I am manually sending traps (as per: http://technotes.twosmallcoins.com/?p=369 ) and I'm seeing them in the logs!

This is from /var/log/snmptrapd.log :

couldn't open udp:1622011-10-20 13:34:32 localhost [127.0.0.1] (via UDP: [senderIPredact]:60640->[nagiosIPredact]) TRAP, SNMP v1, community REDACT
.1.3.6.1.4.1.2021.13.990 Enterprise Specific Trap (17) Uptime: 2 days, 21:47:37.75
.1.3.6.1.2.1.1.6.0 = STRING: test test test 5555

This is /var/log/messages:
Oct 20 13:09:31 tor-nagios-02 snmptrapd[4892]: getaddrinfo: status Name or service not known
Oct 20 13:09:31 tor-nagios-02 snmptrapd[4892]: getaddrinfo: status Name or service not known
Oct 20 13:09:31 tor-nagios-02 snmptrapd[4892]: getaddrinfo("status", NULL, ...): Name or service not known
Oct 20 13:09:31 tor-nagios-02 snmptrapd[4892]: getaddrinfo("status", NULL, ...): Name or service not known
Oct 20 13:09:31 tor-nagios-02 snmptrapd[4892]: couldn't open status -- errno 0 ("Success")
Oct 20 13:09:31 tor-nagios-02 snmptrapd[4892]: couldn't open status -- errno 0 ("Success")
Oct 20 13:09:53 tor-nagios-02 snmptrapd[4998]: couldn't open udp:162 -- errno 98 ("Address already in use")
Oct 20 13:09:53 tor-nagios-02 snmptrapd[4998]: couldn't open udp:162 -- errno 98 ("Address already in use")
Oct 20 13:34:32 tor-nagios-02 snmptrapd[1269]: 2011-10-20 13:34:32 localhost [127.0.0.1] (via UDP: [senderIPredact]:60640->[nagiosIPredact]) TRAP, SNMP v1, community REDACT1#012#011.1.3.6.1.4.1.2021.13.990 Enterprise Specific Trap (17) Uptime: 2 days, 21:47:37.75#012#011.1.3.6.1.2.1.1.6.0 = STRING: test test test 5555
Oct 20 13:38:11 tor-nagios-02 snmptt-sys[504]: Unable to delete trap file #snmptt-trap-1319132072798362 from spool dir


Does this help?

EDIT: Forgot some of the log.

[chris.trotter]

Update on this: Starting to look like while we have issues, the real reason why traps are not coming in is that the sending server was misconfigured/buggy.
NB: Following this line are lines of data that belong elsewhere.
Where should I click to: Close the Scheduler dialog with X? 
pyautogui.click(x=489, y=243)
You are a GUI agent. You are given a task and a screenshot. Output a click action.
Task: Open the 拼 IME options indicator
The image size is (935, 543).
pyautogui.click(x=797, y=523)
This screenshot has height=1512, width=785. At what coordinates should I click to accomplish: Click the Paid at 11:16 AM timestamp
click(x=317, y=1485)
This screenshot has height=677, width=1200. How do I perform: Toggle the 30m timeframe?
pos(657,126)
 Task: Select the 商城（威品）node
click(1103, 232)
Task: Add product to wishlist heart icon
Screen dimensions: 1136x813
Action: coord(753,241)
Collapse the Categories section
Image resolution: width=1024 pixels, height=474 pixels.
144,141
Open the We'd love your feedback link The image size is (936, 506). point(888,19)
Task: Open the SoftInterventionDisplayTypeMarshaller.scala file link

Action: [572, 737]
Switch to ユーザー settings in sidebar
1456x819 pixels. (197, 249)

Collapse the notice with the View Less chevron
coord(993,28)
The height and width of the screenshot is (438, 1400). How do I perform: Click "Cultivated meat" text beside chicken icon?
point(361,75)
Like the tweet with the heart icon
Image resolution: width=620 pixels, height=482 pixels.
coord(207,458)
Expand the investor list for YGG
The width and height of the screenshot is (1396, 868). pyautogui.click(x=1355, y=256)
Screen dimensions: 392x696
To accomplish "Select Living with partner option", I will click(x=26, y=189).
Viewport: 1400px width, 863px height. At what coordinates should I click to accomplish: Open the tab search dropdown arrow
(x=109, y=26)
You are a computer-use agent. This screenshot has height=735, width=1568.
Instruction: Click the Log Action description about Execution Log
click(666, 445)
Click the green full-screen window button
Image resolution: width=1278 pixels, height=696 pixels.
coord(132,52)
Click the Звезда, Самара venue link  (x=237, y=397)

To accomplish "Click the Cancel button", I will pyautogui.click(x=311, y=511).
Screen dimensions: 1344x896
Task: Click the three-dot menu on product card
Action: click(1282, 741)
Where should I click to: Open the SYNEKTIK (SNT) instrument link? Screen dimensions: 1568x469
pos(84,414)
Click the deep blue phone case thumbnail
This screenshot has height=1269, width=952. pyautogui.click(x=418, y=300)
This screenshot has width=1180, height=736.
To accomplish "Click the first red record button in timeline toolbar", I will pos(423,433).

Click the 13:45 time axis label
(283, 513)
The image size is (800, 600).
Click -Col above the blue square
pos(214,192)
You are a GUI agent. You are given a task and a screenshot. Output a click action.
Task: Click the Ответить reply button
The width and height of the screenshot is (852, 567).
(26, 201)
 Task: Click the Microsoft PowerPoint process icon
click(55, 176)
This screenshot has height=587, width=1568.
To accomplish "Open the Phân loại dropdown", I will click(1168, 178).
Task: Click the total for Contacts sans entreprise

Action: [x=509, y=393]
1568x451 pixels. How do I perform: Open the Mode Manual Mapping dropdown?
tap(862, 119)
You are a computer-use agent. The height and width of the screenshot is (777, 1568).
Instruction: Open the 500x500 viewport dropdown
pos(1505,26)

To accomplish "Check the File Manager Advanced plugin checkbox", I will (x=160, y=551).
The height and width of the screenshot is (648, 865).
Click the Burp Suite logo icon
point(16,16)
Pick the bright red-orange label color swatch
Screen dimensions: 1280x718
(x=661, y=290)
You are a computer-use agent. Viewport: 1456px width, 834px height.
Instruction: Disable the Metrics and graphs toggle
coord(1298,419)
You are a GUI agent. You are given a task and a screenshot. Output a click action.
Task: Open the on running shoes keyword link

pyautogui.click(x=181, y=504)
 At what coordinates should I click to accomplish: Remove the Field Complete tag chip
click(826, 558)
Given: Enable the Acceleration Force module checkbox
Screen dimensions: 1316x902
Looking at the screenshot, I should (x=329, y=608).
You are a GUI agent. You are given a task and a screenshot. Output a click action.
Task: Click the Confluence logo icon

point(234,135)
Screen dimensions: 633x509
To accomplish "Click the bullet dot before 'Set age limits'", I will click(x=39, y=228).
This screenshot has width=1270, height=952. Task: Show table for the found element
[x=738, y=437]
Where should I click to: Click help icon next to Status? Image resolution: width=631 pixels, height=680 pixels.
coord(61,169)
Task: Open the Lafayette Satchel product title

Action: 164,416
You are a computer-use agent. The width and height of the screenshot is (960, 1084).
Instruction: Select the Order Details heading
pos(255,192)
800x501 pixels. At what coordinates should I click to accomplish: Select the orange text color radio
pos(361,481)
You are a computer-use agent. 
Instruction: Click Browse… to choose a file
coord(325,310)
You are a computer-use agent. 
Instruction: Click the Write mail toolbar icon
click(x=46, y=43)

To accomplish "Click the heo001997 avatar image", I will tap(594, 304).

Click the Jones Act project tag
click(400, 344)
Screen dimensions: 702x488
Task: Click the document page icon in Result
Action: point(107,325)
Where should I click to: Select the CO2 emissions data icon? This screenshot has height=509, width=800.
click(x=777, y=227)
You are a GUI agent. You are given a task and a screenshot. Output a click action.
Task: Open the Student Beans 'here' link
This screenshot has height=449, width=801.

Still trying to sort out why that service is failing to stop/restart however, along with the other issues present.

[nscott]

chris,

In your snmptt.ini folder, enable system logging and unknown trap logging. Then make the directory /var/log/snmptt/, then send a few traps to it. Tail both of those logs.